## Stated exercise
Reproduce the lines below word for word, leaving out the picture.

## Record list
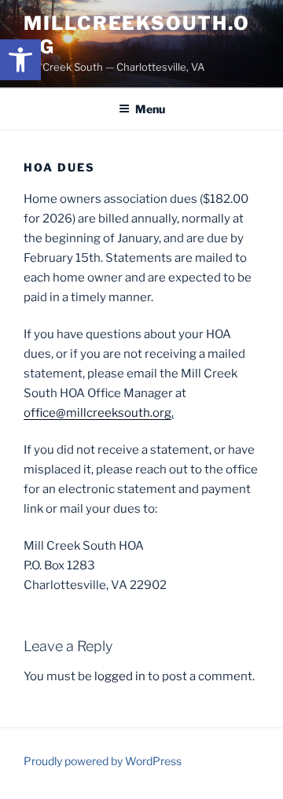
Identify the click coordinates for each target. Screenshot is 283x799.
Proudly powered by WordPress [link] (103, 761)
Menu (150, 109)
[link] (20, 59)
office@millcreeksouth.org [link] (97, 413)
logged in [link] (119, 676)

## Right answer
Identify the click coordinates for each target. Screenshot is 283x799.
Proudly powered by WordPress [link] (103, 761)
Menu (150, 109)
[link] (20, 59)
office@millcreeksouth.org [link] (97, 413)
logged in [link] (119, 676)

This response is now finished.